WHAT YOU SHOULD DO: Repeat the records word for word, beginning at the line that contains "The height and width of the screenshot is (455, 625)." and stopping after the line that contains "navigate-explore-button is located".

Dataset entries
--------------------------------

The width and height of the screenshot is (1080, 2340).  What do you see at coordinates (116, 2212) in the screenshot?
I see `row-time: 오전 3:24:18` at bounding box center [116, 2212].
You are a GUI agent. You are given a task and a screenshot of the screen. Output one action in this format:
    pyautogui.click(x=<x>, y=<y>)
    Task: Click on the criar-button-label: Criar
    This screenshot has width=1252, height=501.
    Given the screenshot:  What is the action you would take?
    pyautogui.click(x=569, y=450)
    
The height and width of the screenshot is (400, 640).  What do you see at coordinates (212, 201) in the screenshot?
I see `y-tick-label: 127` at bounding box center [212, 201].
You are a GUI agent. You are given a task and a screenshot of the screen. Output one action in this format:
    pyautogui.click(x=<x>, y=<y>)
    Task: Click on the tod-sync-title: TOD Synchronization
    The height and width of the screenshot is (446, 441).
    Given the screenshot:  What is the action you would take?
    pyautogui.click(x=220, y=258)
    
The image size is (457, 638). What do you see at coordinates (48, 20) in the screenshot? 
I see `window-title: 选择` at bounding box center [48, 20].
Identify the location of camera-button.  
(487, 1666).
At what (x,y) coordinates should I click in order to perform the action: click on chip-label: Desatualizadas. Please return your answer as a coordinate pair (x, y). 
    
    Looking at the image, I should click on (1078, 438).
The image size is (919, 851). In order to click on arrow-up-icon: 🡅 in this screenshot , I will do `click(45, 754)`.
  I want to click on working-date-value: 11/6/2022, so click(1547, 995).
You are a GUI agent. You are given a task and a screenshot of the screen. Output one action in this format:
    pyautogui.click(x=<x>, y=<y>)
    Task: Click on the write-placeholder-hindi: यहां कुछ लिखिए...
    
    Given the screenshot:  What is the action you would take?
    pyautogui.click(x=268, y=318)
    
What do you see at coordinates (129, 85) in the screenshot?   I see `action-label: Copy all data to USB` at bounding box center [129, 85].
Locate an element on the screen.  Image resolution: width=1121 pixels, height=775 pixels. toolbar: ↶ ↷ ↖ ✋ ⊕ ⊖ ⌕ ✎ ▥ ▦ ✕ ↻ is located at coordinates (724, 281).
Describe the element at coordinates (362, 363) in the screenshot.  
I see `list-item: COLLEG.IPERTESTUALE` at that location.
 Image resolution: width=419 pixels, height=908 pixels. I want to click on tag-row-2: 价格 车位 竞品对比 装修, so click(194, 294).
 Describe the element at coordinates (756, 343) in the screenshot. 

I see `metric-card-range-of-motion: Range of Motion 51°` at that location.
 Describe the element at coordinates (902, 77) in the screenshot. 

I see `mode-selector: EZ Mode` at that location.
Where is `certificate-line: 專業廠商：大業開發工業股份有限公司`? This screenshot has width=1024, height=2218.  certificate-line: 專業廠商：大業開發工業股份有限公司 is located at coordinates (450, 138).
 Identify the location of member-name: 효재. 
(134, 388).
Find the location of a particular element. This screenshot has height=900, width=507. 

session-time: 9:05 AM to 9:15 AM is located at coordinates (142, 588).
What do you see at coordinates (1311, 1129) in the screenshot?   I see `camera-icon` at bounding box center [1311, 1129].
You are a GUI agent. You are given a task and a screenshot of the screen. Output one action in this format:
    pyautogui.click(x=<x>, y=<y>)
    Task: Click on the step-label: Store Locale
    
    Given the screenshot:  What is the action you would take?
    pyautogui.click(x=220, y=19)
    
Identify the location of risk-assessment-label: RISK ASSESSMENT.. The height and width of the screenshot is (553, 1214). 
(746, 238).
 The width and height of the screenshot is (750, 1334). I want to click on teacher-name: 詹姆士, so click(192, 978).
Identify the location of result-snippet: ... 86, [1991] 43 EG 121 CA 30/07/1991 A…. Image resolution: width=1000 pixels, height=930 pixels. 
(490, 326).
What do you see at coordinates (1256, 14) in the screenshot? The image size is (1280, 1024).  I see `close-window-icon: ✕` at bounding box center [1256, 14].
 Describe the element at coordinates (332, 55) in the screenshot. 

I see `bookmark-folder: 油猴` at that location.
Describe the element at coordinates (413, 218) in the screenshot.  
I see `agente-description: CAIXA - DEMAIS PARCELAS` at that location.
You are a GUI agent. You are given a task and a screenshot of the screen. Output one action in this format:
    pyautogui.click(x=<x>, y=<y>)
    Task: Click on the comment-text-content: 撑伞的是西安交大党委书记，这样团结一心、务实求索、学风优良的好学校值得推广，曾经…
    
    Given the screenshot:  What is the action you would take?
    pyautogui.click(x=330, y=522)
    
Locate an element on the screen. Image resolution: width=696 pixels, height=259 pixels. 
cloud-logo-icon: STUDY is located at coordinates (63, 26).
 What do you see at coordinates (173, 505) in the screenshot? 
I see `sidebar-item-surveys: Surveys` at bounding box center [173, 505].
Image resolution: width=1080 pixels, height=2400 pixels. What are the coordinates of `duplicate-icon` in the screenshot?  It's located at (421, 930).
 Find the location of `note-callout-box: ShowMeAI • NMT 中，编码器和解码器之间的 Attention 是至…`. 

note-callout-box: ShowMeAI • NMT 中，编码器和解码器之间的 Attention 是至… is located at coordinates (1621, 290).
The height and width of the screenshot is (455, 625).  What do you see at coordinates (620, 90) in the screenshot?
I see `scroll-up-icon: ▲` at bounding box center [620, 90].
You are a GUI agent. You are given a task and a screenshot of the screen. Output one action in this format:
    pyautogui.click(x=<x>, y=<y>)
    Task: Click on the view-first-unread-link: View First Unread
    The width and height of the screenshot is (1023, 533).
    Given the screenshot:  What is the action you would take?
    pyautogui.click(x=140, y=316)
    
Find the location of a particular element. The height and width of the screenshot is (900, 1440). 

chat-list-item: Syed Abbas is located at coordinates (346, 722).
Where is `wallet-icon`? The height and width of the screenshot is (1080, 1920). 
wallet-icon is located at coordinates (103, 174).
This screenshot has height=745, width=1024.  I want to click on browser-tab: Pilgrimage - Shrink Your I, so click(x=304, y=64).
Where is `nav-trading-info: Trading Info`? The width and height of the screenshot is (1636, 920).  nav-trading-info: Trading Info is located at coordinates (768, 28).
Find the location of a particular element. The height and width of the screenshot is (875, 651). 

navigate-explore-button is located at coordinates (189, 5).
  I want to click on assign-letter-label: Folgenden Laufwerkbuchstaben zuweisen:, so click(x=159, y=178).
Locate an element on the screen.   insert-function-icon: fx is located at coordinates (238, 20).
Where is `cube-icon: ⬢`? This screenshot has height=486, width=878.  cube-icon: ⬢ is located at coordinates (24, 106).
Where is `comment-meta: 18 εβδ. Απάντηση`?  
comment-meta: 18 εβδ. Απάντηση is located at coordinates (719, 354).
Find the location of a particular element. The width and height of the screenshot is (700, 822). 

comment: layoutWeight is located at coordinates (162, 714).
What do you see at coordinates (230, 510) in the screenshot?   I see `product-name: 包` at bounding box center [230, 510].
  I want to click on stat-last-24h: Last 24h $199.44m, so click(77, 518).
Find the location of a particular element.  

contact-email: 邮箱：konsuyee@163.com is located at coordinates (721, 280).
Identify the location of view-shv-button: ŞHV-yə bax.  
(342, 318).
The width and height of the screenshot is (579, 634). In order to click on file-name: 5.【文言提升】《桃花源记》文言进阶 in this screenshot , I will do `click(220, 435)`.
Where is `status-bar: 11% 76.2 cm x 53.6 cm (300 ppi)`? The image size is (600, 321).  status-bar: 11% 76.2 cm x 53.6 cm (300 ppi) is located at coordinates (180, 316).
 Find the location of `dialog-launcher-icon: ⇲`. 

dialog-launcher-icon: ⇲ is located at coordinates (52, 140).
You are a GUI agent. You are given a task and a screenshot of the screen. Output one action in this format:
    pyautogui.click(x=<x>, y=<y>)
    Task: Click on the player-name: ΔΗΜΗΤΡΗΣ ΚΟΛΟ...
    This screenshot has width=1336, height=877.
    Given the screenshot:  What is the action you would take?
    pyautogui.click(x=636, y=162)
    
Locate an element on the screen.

--------------------------------

WRITTEN RESPONSE:
The height and width of the screenshot is (455, 625).  What do you see at coordinates (620, 90) in the screenshot?
I see `scroll-up-icon: ▲` at bounding box center [620, 90].
You are a GUI agent. You are given a task and a screenshot of the screen. Output one action in this format:
    pyautogui.click(x=<x>, y=<y>)
    Task: Click on the view-first-unread-link: View First Unread
    The width and height of the screenshot is (1023, 533).
    Given the screenshot:  What is the action you would take?
    pyautogui.click(x=140, y=316)
    
Find the location of a particular element. The height and width of the screenshot is (900, 1440). 

chat-list-item: Syed Abbas is located at coordinates (346, 722).
Where is `wallet-icon`? The height and width of the screenshot is (1080, 1920). 
wallet-icon is located at coordinates (103, 174).
This screenshot has height=745, width=1024.  I want to click on browser-tab: Pilgrimage - Shrink Your I, so click(x=304, y=64).
Where is `nav-trading-info: Trading Info`? The width and height of the screenshot is (1636, 920).  nav-trading-info: Trading Info is located at coordinates (768, 28).
Find the location of a particular element. The height and width of the screenshot is (875, 651). 

navigate-explore-button is located at coordinates (189, 5).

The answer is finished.